Naar aanleiding van de première van de tijger eet de zebra en de vogel vliegt verschrikt weg en zijn nakende afscheid van Toneelhuis sprak De Morgen met Benjamin Verdonck. Enkele quotes uit het interview:
Over Benjamins verzamelwoede:
“Ik herwaardeer dingen en geef ze een nieuwe plek”, zo vat Verdonck zijn verzameldrift samen. “Ik doe dat omdat ik het graag doe, maar door de klimaatcatastrofe ben ik die bezigheid op een andere manier gaan bekijken. Het zorg dragen voor dingen, gecombineerd met het besef dat de mens niet langer het centrum van alles is, vloeit voor een stuk voort uit wat er in de wereld rond mij gebeurt.”

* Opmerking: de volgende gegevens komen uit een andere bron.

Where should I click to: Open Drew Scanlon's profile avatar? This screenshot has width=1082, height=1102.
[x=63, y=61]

Over de tijger eet de zebra en de vogel vliegt verschrikt weg:
“Nadat ik Waar kunnen we landen? van de Franse socioloog Bruno Latour had gelezen, vielen er voor mij een paar dingen samen. Latour stelt dat wereld vroeger een decor was waartegen de handelingen van mensen zich afspeelden. Maar hoe langer hoe meer komen omstandigheden op de voorgrond die de rol van de mens, de acteur dus, betwisten. Dat vond ik een prachtige metafoor voor mijn werk van de voorbije jaren. Doordat ik mijn kijkkasten zelf bedien, ben ik nog de meester der dingen. Maar wat zou er gebeuren als ik dat loslaat? Ik wilde een voorstelling maken die de dingen laat spreken, maar ik wilde ook dat ze zelf hun verhaal kunnen doen.”

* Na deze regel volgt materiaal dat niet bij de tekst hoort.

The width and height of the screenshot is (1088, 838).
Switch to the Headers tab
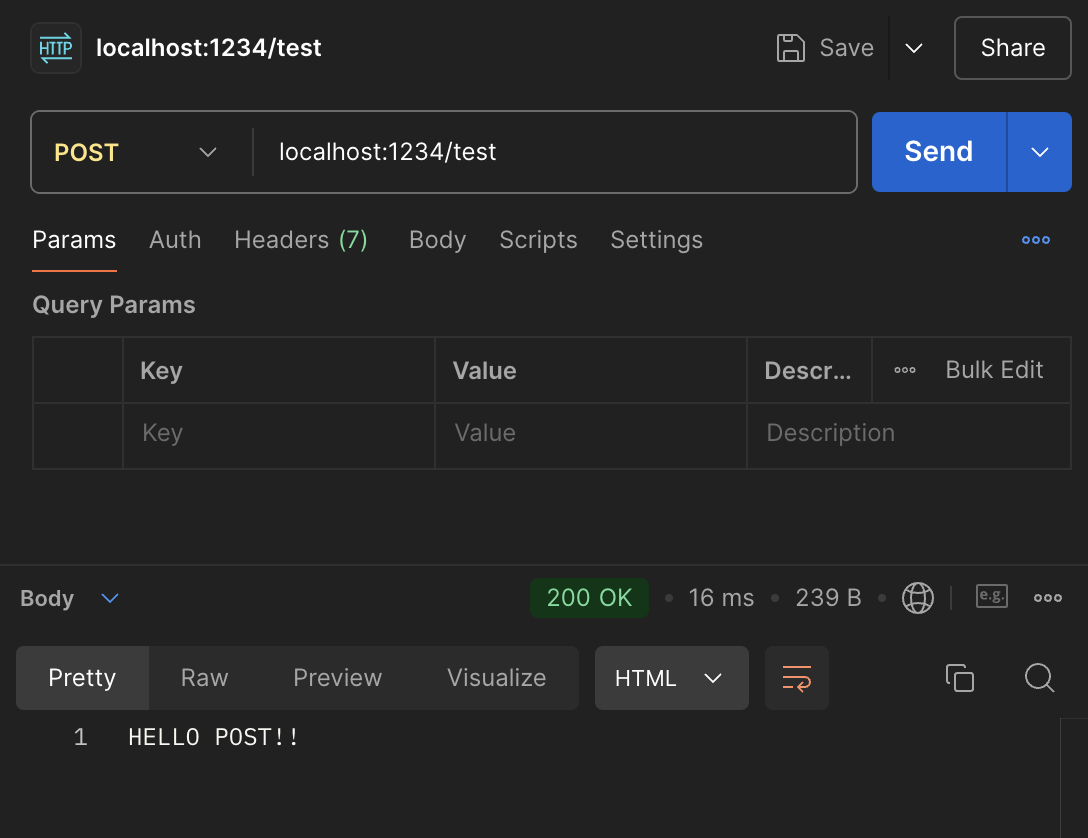300,240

Over het vinden van zijn eigen taal:
“Nadat ik mijn afstudeervoorstelling had gemaakt bij Hollandia ben ik veel op tournee gegaan. Daarna heb ik meegespeeld bij onder andere Ivo van Hove, Arne Sierens, Peter Vermeersch en de Roovers. Maar het was pas toen Geert Opsomer het Nieuwpoorttheater overnam van Arne Sierens en ik daar artist in residence kon worden, dat ik mijn eigen taal vond – nota bene in een voorstelling met mijn vader.”
Over de pandemie:
"Ik heb me nooit zo nuttig gevoeld als in de coronaperiode – wat interessant was, want tussen kunst en nut zit een spanningsveld. Het was een van die zeldzame momenten waarop je als kunstenaar denkt: it all makes sense."
Over de toekomst:
"Ik kijk uit naar nieuwe avonturen. Hoe ik die ga aanpakken, weet ik nog niet. Dat is ook niet mijn eerste bekommernis. Ik ben meer bezig met de vraag wat ik nog allemaal wil doen."